Work instruction => Which lines of the data include the string "agent"? List them all.

Data =>
=-=-=

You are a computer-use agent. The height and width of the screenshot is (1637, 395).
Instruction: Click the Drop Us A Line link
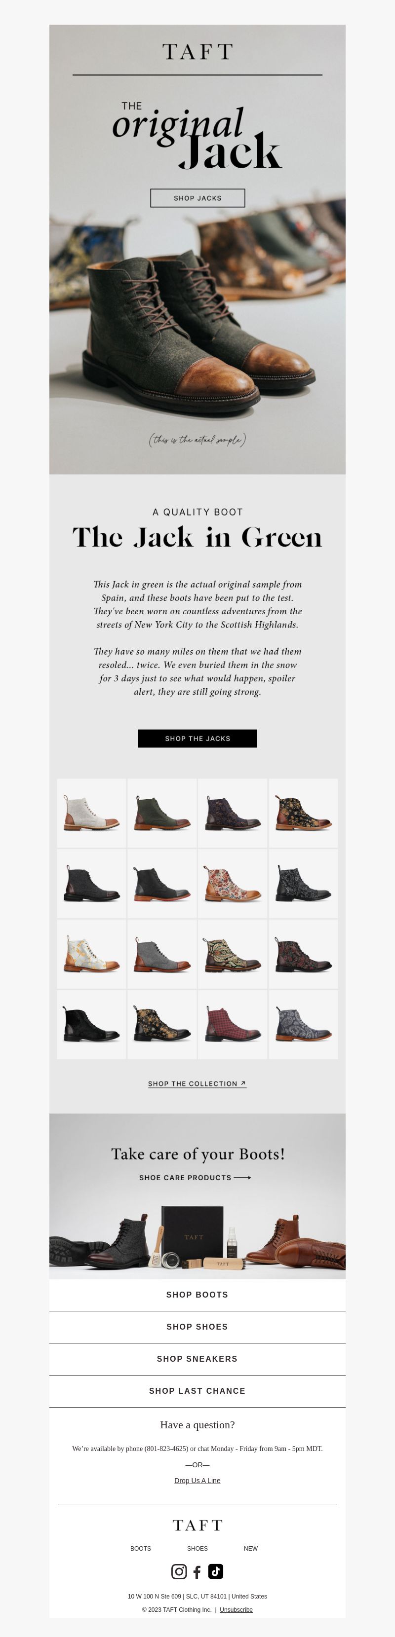[x=197, y=1481]
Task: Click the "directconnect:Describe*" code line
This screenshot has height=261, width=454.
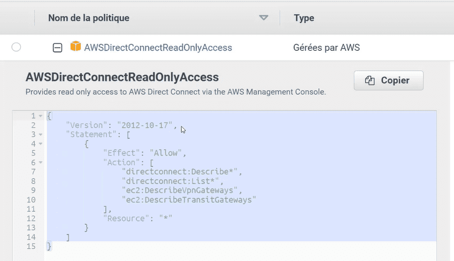Action: [x=182, y=172]
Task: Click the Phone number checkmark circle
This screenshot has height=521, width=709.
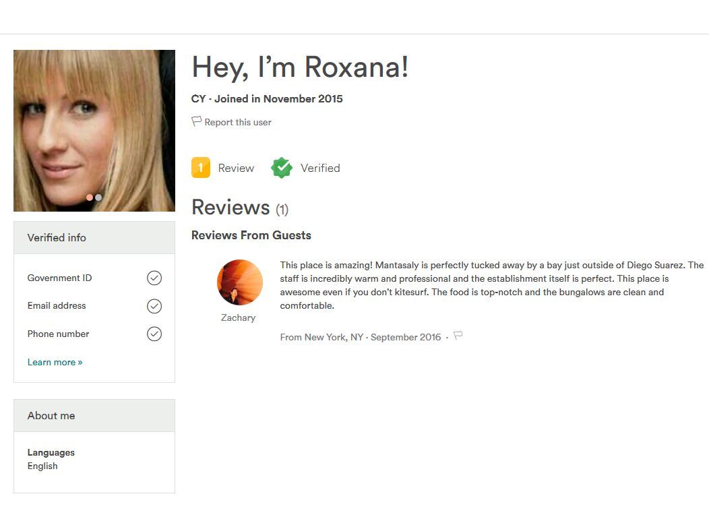Action: pyautogui.click(x=154, y=334)
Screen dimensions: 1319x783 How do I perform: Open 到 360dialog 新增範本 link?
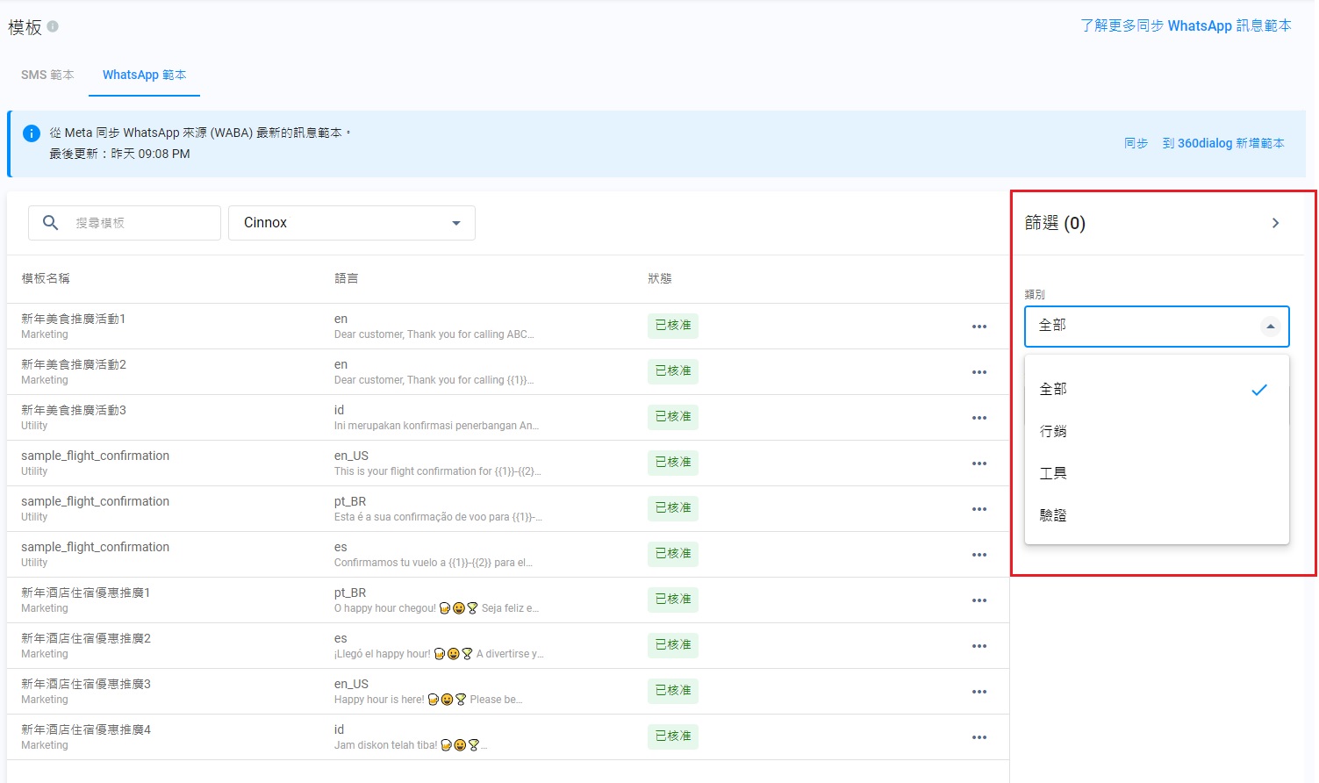point(1222,143)
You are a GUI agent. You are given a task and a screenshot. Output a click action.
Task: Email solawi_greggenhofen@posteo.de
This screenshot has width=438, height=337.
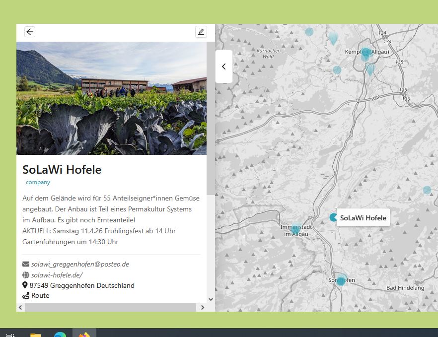(80, 264)
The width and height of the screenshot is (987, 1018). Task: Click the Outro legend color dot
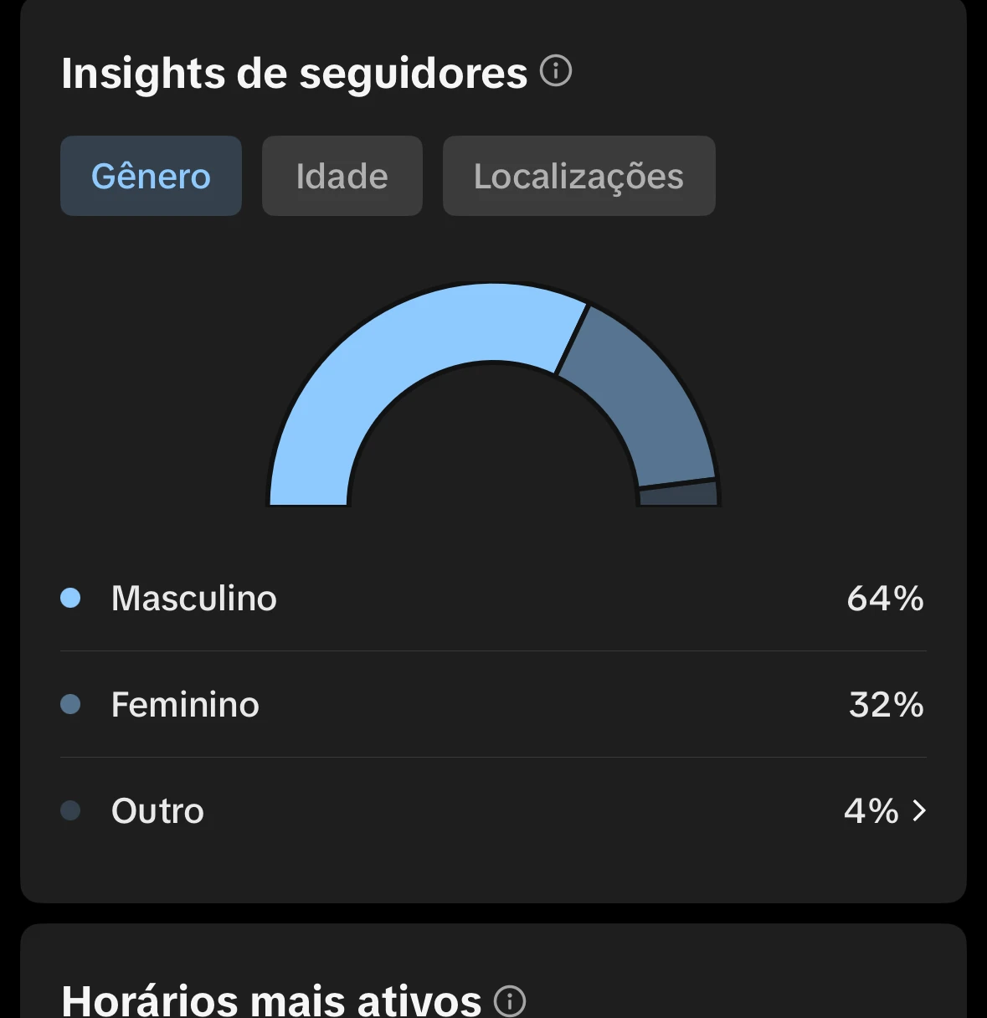point(70,810)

=-=-=

Task output =>
You are a computer-use agent. The height and width of the screenshot is (1637, 395).
You are a GUI agent. You are given a task and a screenshot. Output a click action.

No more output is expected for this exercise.